31. — On voit au Louvre une table volante, merveilleuse par sa construction ; elle doit être placée à Trianon, et est bien supérieure à celle de Choisy, par la simplicité du mécanisme. Elle s’élève comme celle-là, du fond du parquet, couverte d’un service, avec quatre autres petites tables, appelées servantes, pour fournir aux convives les ustensiles dont ils ont besoin, et se passer d’officiers subalternes autour d’eux. Elle redescend avec la même facilité, et, dans l’intervalle où on la recouvre, des feuilles de métal remplissent le vide et forment une rose très agréable au coup d’oeil. Cette machine est du sieur Loriot, artiste connu par plusieurs secrets, et surtout par celui de fixer le pastel.

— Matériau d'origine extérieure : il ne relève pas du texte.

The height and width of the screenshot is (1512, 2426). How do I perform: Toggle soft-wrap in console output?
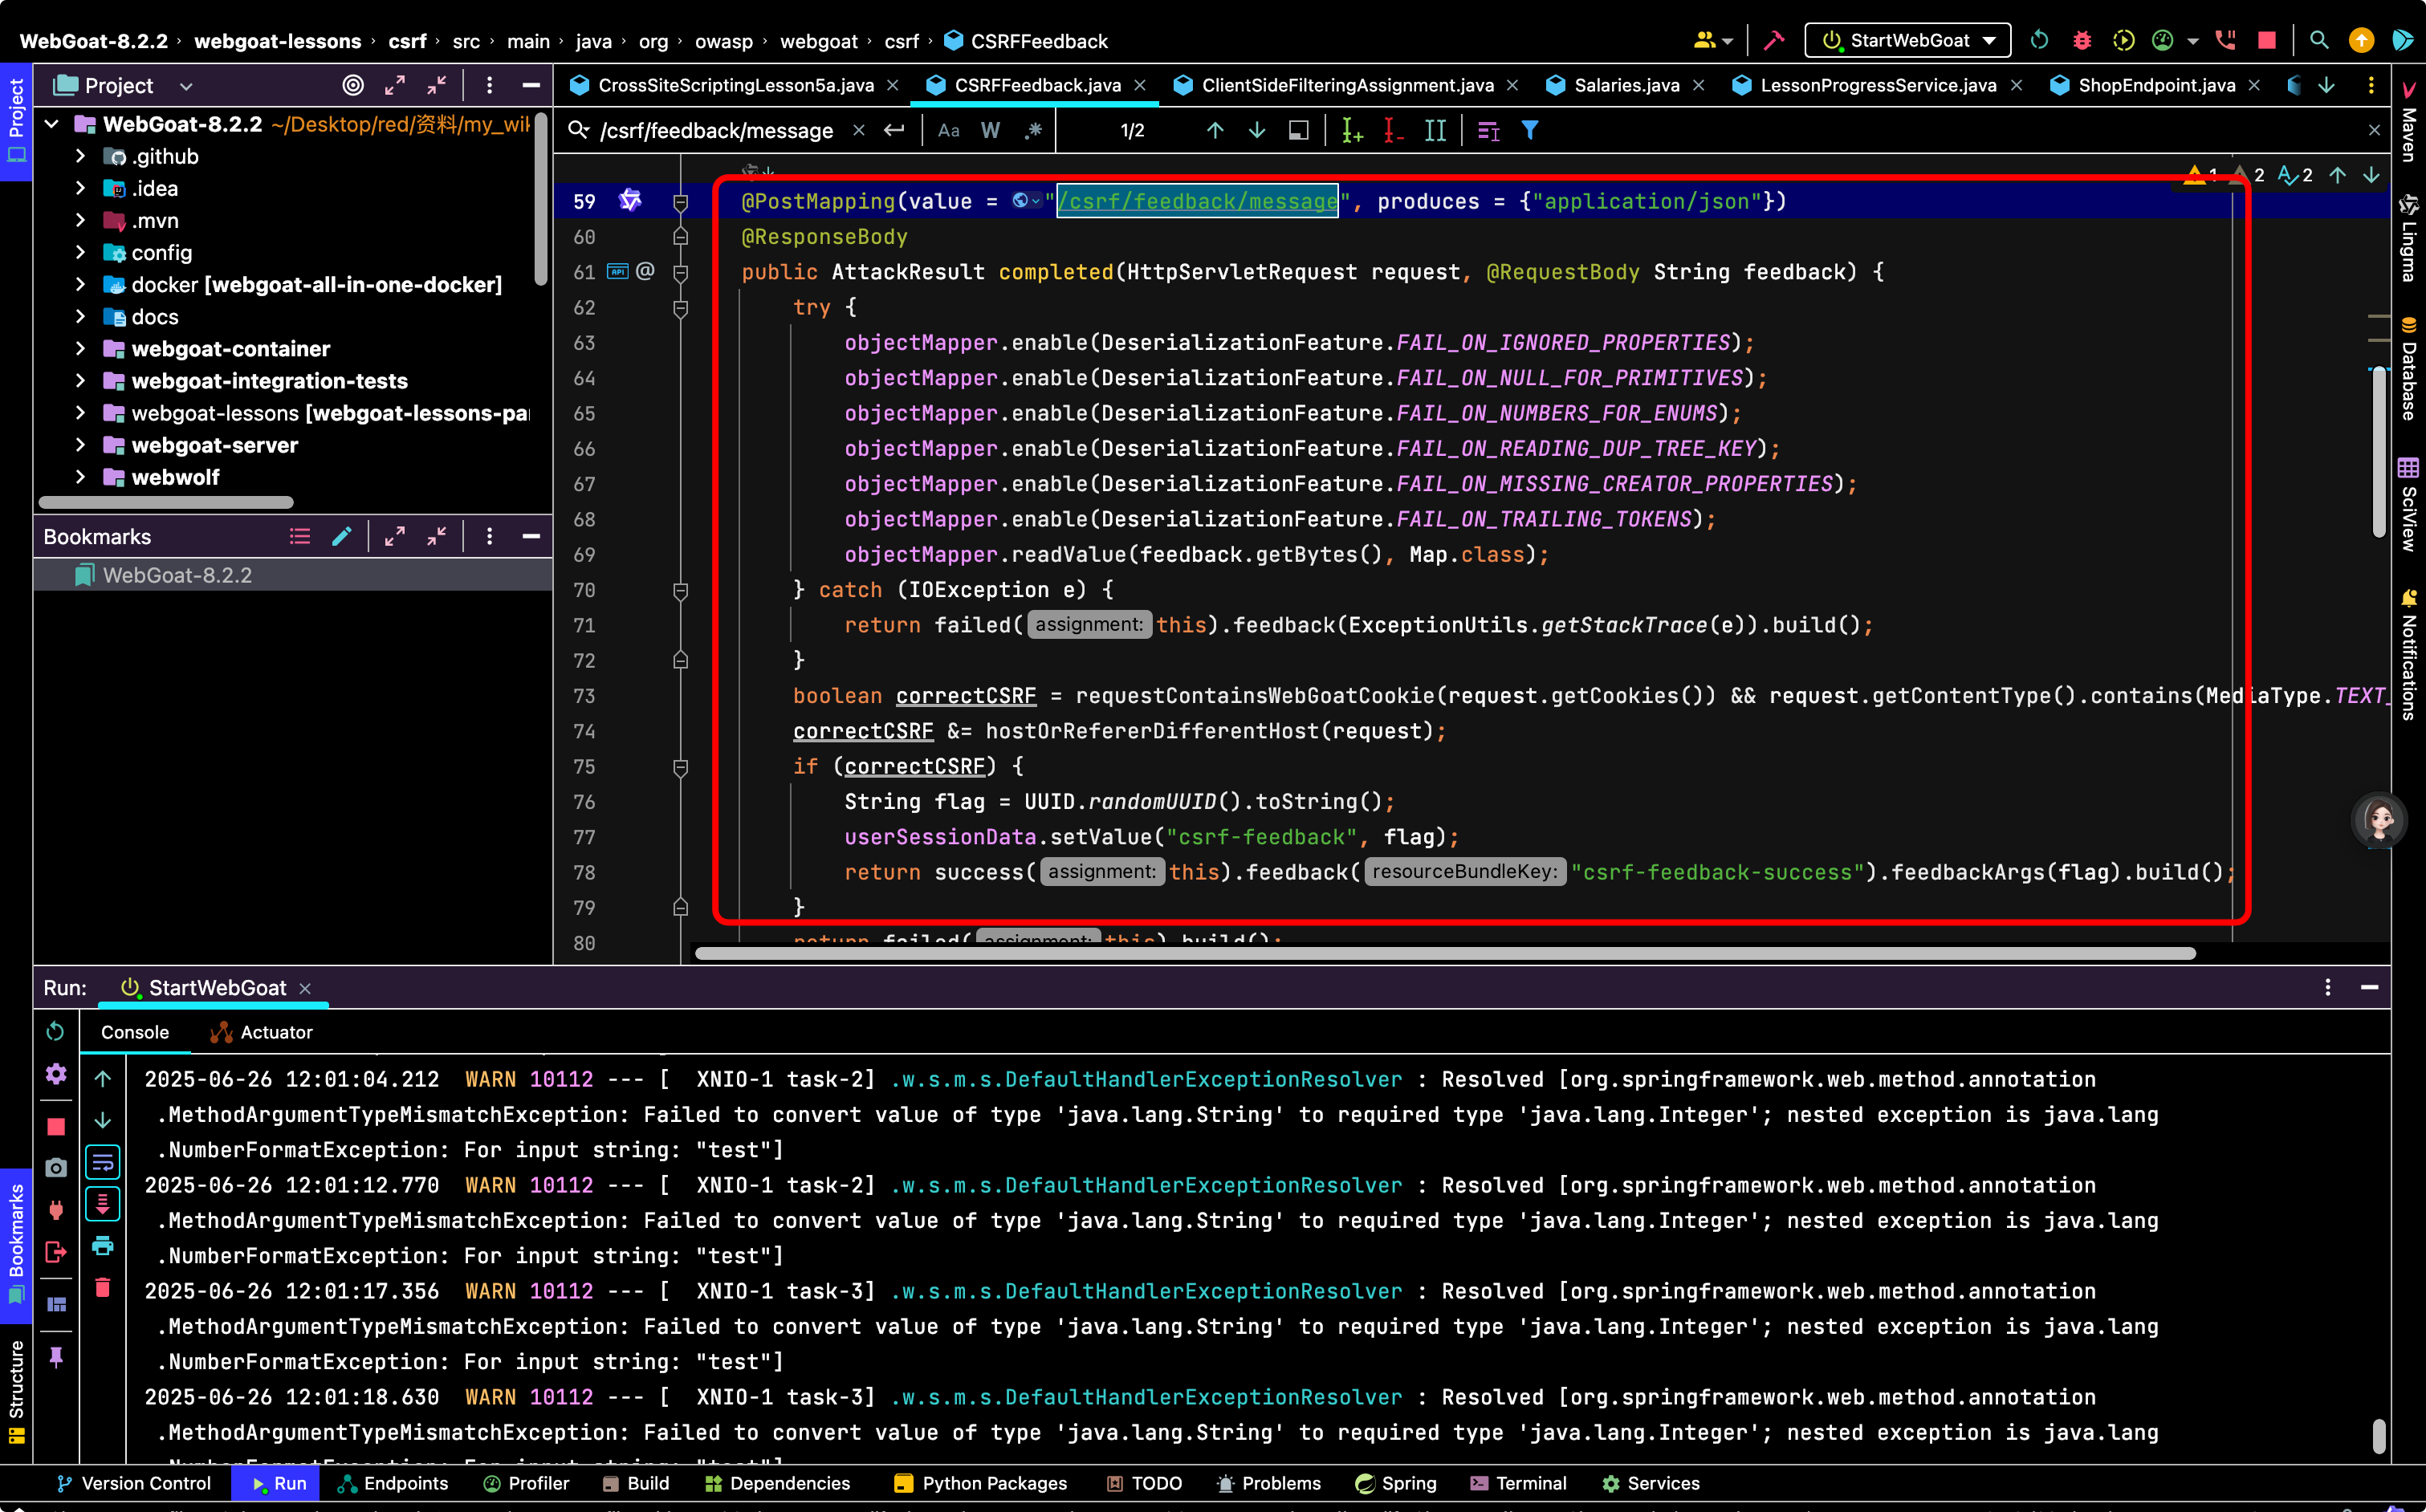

I er Juin. Tout ce qui sort de la plume de M. de Voltaire est recherché avec une telle avidité qu’on ramasse jusqu’à ses moindres chiffons. On en pourra juger par la lettre[1] suivante, qui, écrite par un autre, n’aurait pas fait la moindre sensation, et n’a de recommandable que le nom de son auteur et de celui à qui elle est adressée, M. l’abbé de Voisenon, dont la modestie a été obligée de céder à l’avidité de ses amis, et de laisser prendre copie de ce billet cavalier :

« Mon cher confrère le grand-vicaire de Boulogne et évêque de la bonne compagnie prendra, s’il lui plaît, en gré qu’un vieux solitaire du diocèse d’Annecy lui demande sa bénédiction, sa protection dans la sainte Église,

  1. Elle ne se trouve pas dans les Œuvres de Voltaire. — R.